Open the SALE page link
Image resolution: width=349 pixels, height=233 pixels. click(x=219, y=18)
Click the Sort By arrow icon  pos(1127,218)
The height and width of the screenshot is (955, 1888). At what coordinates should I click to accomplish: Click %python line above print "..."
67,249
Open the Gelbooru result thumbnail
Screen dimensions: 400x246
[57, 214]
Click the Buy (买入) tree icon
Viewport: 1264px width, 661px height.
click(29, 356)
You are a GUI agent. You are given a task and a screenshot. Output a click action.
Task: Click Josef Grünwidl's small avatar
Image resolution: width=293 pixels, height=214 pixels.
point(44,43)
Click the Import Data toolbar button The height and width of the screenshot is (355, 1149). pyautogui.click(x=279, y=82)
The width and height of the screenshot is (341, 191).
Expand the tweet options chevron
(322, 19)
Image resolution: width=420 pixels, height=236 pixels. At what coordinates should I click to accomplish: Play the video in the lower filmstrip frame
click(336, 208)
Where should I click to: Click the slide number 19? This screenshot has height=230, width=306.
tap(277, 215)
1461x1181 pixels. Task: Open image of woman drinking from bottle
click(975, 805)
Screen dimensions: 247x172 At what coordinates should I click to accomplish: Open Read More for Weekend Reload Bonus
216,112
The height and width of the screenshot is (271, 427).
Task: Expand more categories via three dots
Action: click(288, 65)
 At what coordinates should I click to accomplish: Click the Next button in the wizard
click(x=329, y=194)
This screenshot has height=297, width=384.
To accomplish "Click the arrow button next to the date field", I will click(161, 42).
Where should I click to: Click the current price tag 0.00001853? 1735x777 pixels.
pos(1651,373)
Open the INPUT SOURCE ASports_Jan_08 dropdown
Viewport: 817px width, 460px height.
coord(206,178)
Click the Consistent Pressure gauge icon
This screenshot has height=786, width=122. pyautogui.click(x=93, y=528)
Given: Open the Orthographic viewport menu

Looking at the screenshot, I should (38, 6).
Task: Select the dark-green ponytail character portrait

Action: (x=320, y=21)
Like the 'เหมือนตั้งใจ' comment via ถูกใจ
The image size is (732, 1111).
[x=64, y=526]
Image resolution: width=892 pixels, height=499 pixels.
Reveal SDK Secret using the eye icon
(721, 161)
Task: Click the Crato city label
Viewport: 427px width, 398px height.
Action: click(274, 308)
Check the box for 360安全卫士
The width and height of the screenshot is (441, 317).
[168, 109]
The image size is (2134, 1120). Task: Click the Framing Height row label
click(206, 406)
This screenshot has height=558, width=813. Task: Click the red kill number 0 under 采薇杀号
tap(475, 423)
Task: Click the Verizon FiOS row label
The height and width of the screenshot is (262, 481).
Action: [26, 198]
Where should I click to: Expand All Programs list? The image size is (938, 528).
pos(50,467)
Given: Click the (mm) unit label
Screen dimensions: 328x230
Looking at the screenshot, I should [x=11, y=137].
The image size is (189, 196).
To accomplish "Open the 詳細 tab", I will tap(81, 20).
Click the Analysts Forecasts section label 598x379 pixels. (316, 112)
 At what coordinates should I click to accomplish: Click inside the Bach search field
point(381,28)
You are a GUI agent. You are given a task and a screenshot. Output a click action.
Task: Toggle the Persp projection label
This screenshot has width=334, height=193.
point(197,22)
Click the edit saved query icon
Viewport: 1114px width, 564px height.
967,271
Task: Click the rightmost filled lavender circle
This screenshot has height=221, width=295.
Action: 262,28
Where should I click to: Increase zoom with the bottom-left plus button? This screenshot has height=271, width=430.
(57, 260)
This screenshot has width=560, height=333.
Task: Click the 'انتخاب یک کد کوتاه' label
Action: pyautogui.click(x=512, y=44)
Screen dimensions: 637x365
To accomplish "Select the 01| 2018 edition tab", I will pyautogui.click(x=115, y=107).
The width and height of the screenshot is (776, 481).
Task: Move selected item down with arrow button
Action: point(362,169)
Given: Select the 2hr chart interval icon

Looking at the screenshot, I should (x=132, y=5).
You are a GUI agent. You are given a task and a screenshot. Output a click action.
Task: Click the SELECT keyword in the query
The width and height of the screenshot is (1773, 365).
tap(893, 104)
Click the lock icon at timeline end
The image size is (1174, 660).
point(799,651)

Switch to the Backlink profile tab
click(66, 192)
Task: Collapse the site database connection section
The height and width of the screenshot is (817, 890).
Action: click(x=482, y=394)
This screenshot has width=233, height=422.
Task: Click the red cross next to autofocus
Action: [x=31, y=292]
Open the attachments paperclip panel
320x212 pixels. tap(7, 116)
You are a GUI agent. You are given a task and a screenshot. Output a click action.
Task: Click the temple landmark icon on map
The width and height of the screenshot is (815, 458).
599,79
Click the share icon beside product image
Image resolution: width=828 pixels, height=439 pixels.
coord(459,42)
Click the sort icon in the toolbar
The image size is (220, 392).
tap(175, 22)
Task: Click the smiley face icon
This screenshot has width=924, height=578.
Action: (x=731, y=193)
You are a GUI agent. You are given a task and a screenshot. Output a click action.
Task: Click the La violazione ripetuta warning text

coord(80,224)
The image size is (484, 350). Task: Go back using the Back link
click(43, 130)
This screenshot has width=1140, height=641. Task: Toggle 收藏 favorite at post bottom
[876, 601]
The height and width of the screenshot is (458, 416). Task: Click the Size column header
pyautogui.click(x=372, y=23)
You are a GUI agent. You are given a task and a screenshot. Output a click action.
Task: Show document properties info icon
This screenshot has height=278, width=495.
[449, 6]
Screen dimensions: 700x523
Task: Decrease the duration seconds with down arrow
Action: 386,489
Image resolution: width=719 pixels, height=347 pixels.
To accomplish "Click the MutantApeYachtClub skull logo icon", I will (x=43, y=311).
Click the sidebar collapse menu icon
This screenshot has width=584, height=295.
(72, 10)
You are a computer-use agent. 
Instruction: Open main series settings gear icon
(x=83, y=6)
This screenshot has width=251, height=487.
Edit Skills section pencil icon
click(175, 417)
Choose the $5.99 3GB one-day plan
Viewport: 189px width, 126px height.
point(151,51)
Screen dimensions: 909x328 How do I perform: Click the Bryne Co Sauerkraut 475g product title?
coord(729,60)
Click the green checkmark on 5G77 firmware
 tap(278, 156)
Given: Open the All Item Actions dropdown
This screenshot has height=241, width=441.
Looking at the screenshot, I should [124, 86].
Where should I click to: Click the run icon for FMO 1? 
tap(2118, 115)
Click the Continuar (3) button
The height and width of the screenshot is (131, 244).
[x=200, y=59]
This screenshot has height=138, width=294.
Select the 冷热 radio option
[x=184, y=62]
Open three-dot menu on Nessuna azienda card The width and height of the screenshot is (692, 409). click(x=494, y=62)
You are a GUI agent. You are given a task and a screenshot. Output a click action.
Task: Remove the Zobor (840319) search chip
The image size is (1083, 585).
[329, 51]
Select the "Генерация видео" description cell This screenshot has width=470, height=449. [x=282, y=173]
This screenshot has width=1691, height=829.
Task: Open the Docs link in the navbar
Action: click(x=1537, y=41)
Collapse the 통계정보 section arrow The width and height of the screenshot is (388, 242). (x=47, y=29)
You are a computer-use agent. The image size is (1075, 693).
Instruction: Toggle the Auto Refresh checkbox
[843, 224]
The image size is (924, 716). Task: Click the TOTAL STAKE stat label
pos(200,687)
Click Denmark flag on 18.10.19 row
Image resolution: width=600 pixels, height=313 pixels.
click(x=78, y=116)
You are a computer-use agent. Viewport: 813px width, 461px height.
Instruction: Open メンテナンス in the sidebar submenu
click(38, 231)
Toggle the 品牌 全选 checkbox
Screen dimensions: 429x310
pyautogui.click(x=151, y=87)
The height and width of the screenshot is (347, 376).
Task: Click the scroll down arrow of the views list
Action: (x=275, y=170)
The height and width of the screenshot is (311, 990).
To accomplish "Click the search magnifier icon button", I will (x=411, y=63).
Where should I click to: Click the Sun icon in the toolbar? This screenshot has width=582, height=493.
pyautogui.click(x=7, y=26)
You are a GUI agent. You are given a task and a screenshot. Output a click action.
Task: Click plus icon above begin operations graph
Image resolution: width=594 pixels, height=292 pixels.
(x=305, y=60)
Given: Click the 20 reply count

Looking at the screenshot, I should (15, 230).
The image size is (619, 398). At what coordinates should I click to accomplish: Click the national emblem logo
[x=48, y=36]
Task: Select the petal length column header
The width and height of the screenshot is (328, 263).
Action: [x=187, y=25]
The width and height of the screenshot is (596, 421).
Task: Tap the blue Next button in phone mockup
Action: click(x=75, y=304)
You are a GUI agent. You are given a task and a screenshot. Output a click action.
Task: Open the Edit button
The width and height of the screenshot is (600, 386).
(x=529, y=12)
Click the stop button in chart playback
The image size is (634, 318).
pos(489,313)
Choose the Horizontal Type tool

* **WORK ITEM**
An exact copy of the lines above, from the one containing "Task: Remove the Zobor (840319) search chip" through the one containing "Toggle the 品牌 全选 checkbox", is the whole of the answer.

* **YOUR RESPONSE**
Task: Remove the Zobor (840319) search chip
The image size is (1083, 585).
[329, 51]
Select the "Генерация видео" description cell This screenshot has width=470, height=449. [x=282, y=173]
This screenshot has width=1691, height=829.
Task: Open the Docs link in the navbar
Action: click(x=1537, y=41)
Collapse the 통계정보 section arrow The width and height of the screenshot is (388, 242). (x=47, y=29)
You are a computer-use agent. The image size is (1075, 693).
Instruction: Toggle the Auto Refresh checkbox
[843, 224]
The image size is (924, 716). Task: Click the TOTAL STAKE stat label
pos(200,687)
Click Denmark flag on 18.10.19 row
Image resolution: width=600 pixels, height=313 pixels.
click(x=78, y=116)
You are a computer-use agent. Viewport: 813px width, 461px height.
Instruction: Open メンテナンス in the sidebar submenu
click(38, 231)
Toggle the 品牌 全选 checkbox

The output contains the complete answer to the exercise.